Even if an energy-saving light bulb appears on the shelves of the local grocery store, check the yellow pages for a store that specializes in lighting to get a wider selection of brands and bulb types. It's easy to get dicouraged about compact fluorescents if your choices are limited to one or two models that don't fit in your fixtures or have poor color rendition. You can obtain a broad range of bulbs and fixtures by mail from catalog companies (see Mail Order Catalogs). Your utility may also offer rebates on lamps or fixtures, or even give away compact fluorescent bulbs.

Comparing Costs

Will My Utility Bill Be Lower?

Yes, but it may not be easy to observe due to fluctuations in electricity use patterns and length of meter-reading periods. The reduction will be most noticeable in cases where many lights, operating many hours per day, are replaced. Apartment building owners, for example, experience dramatic electricity savings after replacing incandescent bulbs in hallways with fluorescents. In addition, large cash savings are obtained in avoided purchases of new bulbs. In this section, we look more closely at costs and techniques for comparing the economics of different bulbs.

Comparing Costs

The purchase price of standard incandescent bulbs is considerably lower than that of energy-efficient lamps. However, the hidden costs of choosing incandescents--the long-term electricity costs and the costs of repeated replacements of these relatively short-lived bulbs--make standard incandescents more expensive over time. Even if you buy an energy-efficient lamp that sells for many times the price of the incandescent bulb (which they usually do), you will save money in the long run if the new lamp cuts electricity use enough and lasts long enough.

But what's enough? You can directly compare two bulbs that produce about the same amount of light but use different amounts of energy (different wattages) and last different amounts of time, by calculating the cost per 1,000 hours of use for each. This cost takes into account the purchase price of the lamp, the cost to operate it, and how long it lasts. If the bulb you are considering as a replacement gives a lower cost per 1,000 hours, then it's enough to save you money, no matter how much greater its purchase price may be. You can also use the purchase price and the savings per 1,000 hours to find out how many hours the compact fluorescent must be used before it will have paid for itself. This is called the simple payback time (see The Real Cost of Lighting).

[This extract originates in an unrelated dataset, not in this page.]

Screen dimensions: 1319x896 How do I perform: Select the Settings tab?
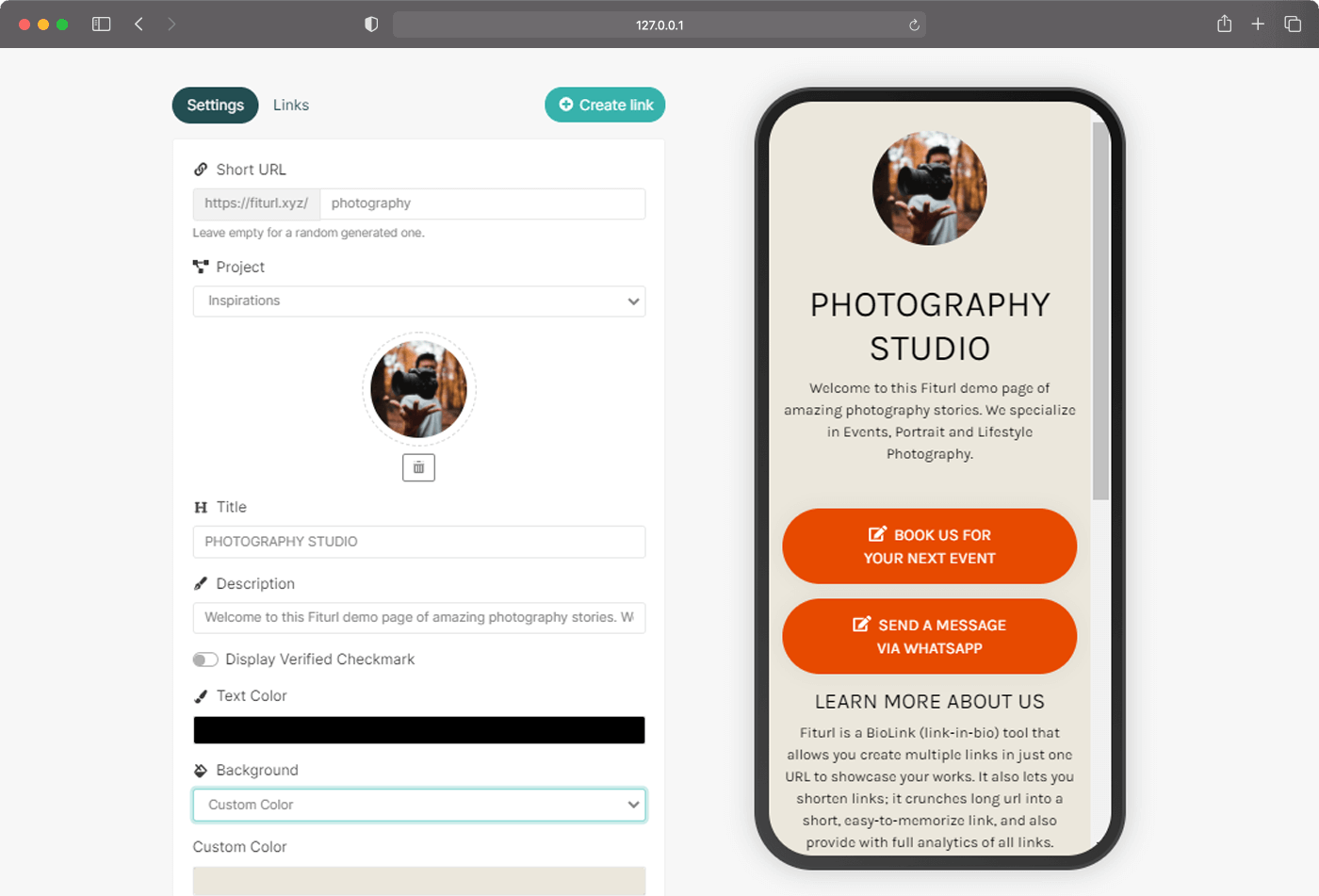(x=215, y=106)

When you examine a lamp package, put your greatest faith in solid facts like wattage, lumen output, and lifetime, rather than claims of percent of energy savings or dollars saved annually, which are meaningless unless you know the assumptions behind them.

Use Them Well and Wisely

As you seek out the best light bulbs for your home, consider that how you operate the lamps you install will probably make the biggest difference in your energy bill. Here are a few common-sense reminders:

  • Turn off the lights when you're not using them. You will save energy by switching off lights in empty rooms, no matter what kind of lamps you have.

  • Take advantage of natural light from windows and skylights.

  • Don't overlight.

  • Direct light to the surfaces and tasks that need to be lit.

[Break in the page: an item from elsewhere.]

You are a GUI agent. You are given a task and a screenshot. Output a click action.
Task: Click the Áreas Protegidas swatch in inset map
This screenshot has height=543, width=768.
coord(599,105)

  • Clean your fixtures! A dirty lens, bulb casing or reflector will decrease the light output from a lamp dramatically. You may even be able to reduce the wattage of bulb that you use in a newly cleaned fixture and still get the same light output.

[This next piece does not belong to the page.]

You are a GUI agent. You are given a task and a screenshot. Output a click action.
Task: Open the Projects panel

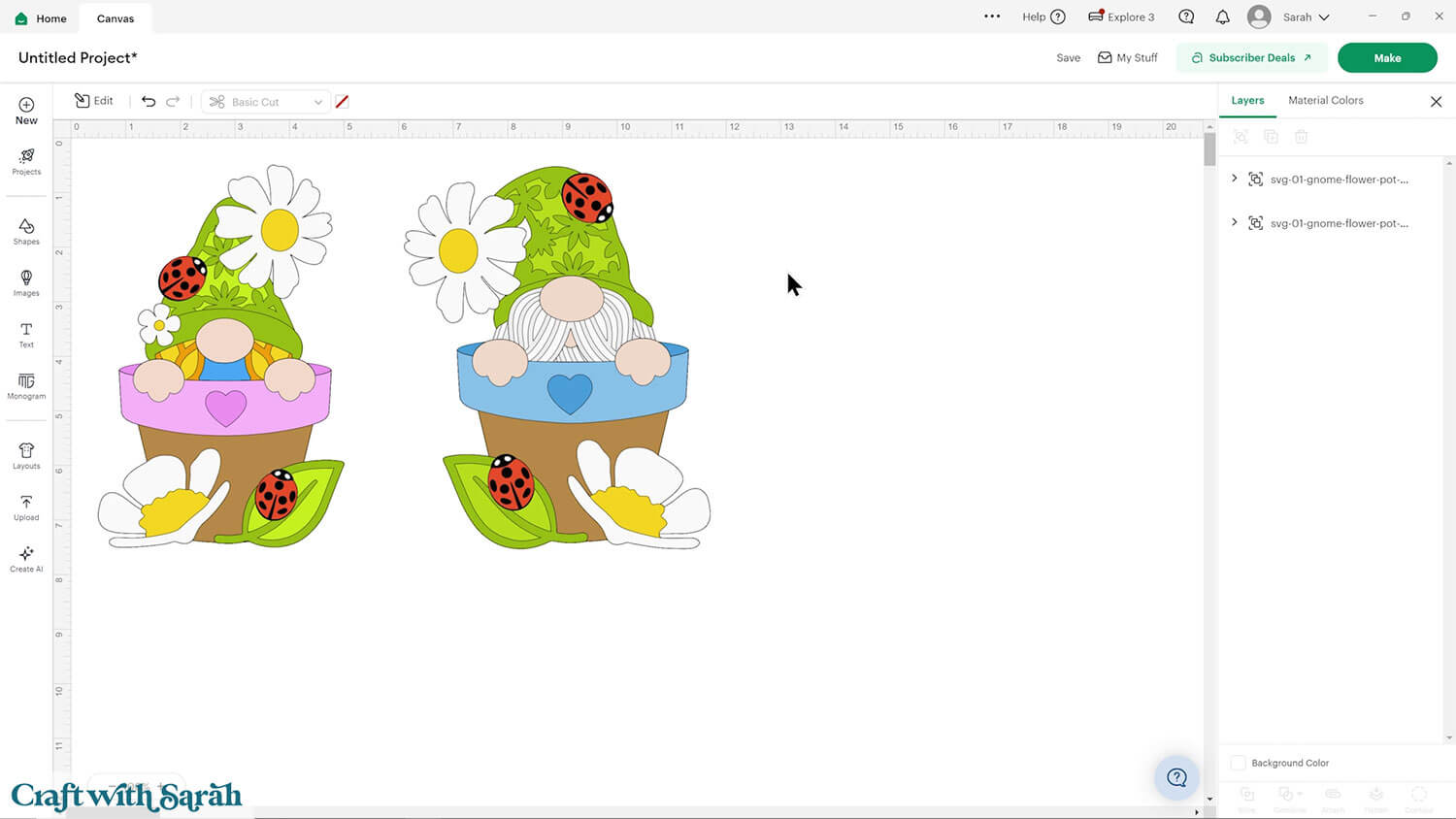[26, 161]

  • Use lighting controls like occupancy sensors and timers in specific circumstances when it's inconvenient for you to turn off the lights manually. Timers combined with photocells or motion sensors are especially useful for outdoor security lighting.

There are more options in lighting today than there were a decade ago, and many of the alternatives to standard incandescents can help to both reduce energy bills and improve the quality of lighting in your home. So think about what you want and need from a light bulb before going out to buy it, and don't just settle for the first bulb that comes along! n

Lighting Basics

How Light Is Produced

An incandescent lamp consists of a tungsten wire, or filament, encased in a glass housing. The filament heats up when electricity passes through it, just like the wires of a resistance heater do. In fact, ordinary bulb filaments are much more effective at producing heat than light. Most of the power to the bulb is wasted in radiated heat. (In commercial installations of many energy-efficient lamps, a secondary payoff is often a reduction in air-conditioning costs.)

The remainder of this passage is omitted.